_DATA TO EXAMINE_
◆ ◆ ◆ ◆
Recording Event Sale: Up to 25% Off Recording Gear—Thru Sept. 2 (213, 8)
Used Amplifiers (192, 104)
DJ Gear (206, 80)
◆ ◆ ◆ ◆
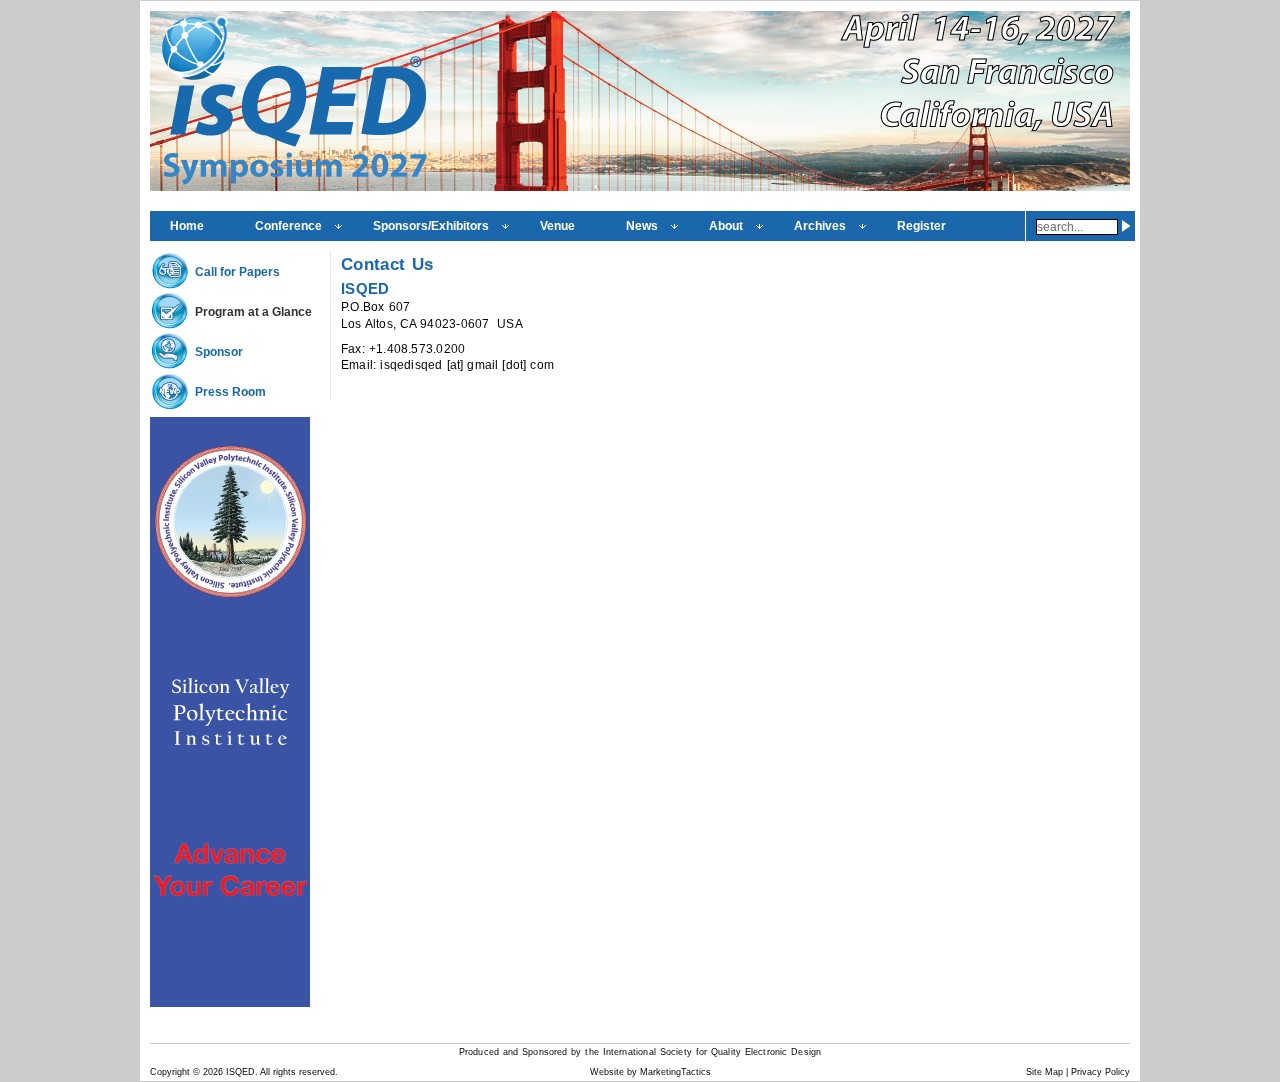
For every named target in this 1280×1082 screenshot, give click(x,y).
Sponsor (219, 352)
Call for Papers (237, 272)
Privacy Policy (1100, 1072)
◆ ◆ ◆ ◆
_EXERCISE AIM_
In the listing above, find the line containing "Recording Event Sale: Up" and the line containing "DJ Gear (206, 80)", then quote both, plus every line between them, exactly as written.

_RESPONSE TO THE TASK_
Recording Event Sale: Up to 25% Off Recording Gear—Thru Sept. 2 (213, 8)
Used Amplifiers (192, 104)
DJ Gear (206, 80)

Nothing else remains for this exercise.